● **Problem statement**: Write the records out again without change. Leave the pictures behind.

[Recorded data]
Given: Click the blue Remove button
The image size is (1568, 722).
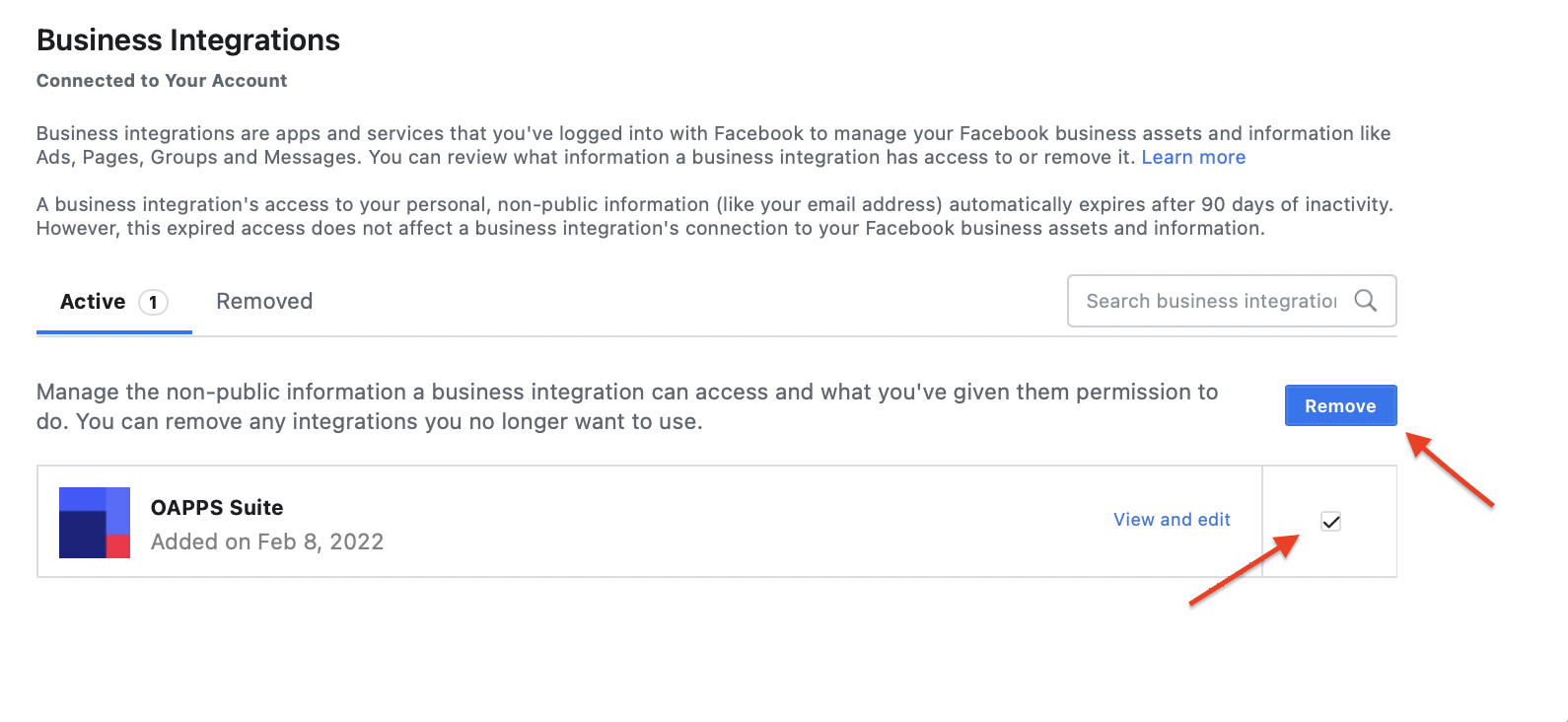Looking at the screenshot, I should tap(1340, 405).
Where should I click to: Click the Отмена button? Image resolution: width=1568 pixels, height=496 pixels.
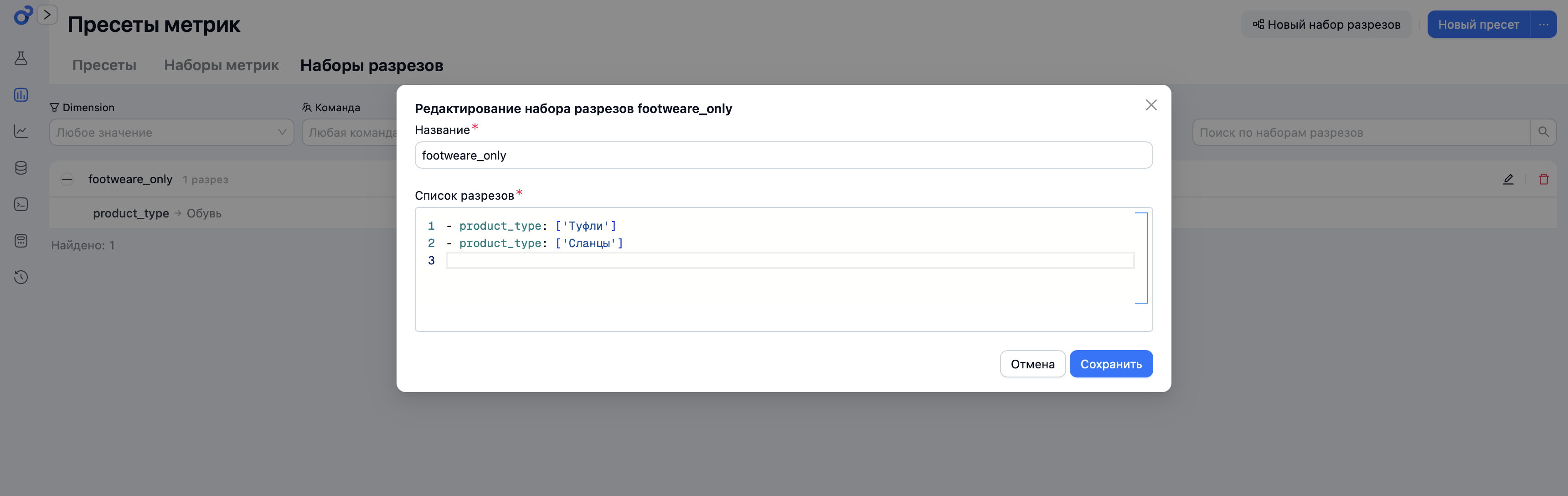(x=1032, y=364)
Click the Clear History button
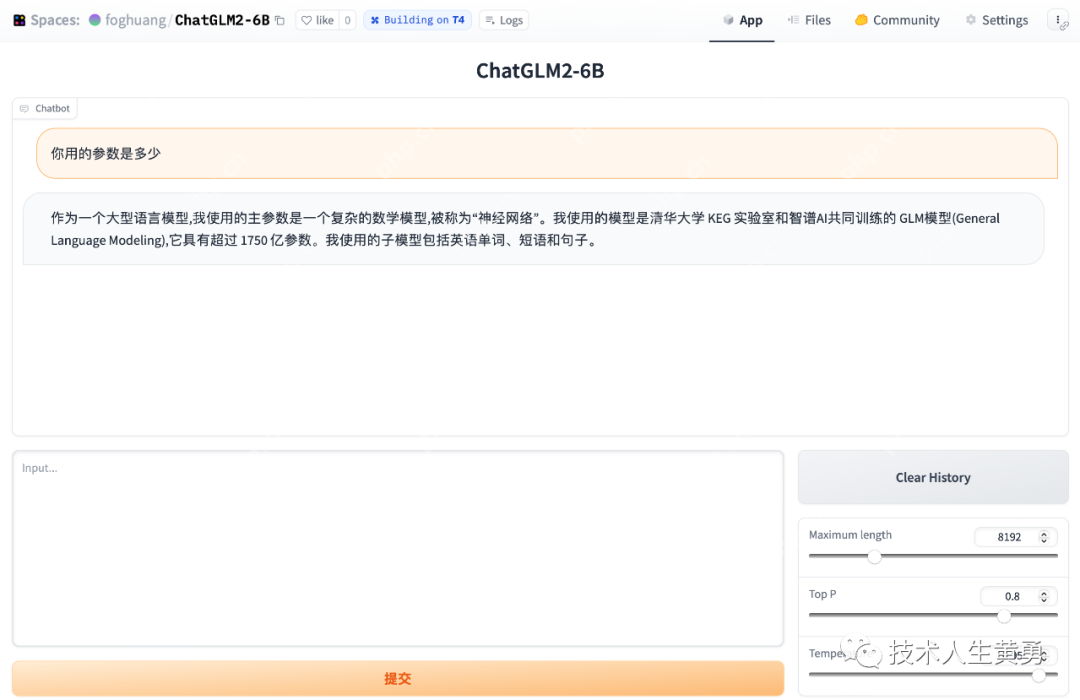Screen dimensions: 1080x700 click(932, 477)
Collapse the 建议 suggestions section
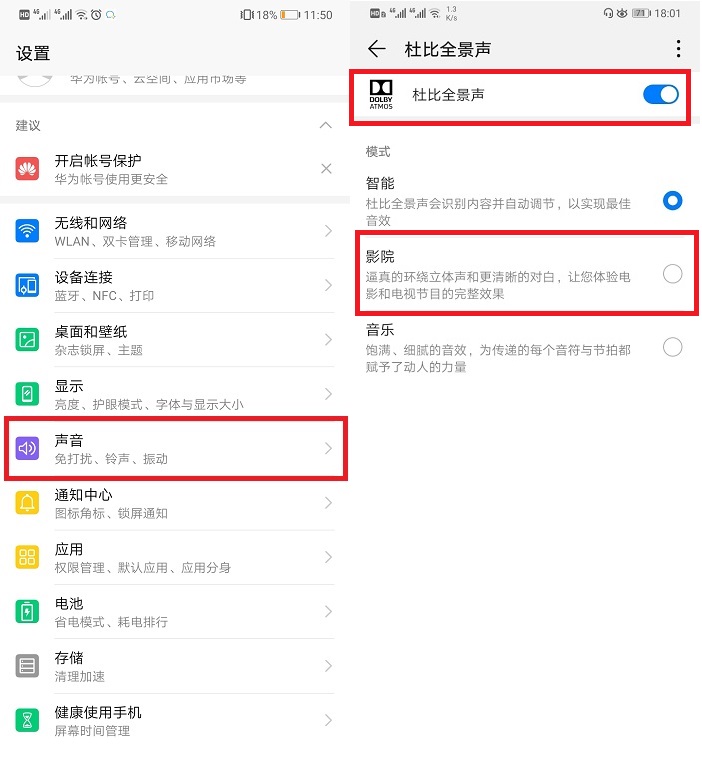 326,125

● **Task answer**:
Given: Click the blue Remove button
The image size is (1568, 722).
Looking at the screenshot, I should tap(1340, 405).
Where should I click to: Click the Отмена button? Image resolution: width=1568 pixels, height=496 pixels.
(x=1032, y=364)
Click the Clear History button
Screen dimensions: 1080x700 click(932, 477)
Collapse the 建议 suggestions section
 326,125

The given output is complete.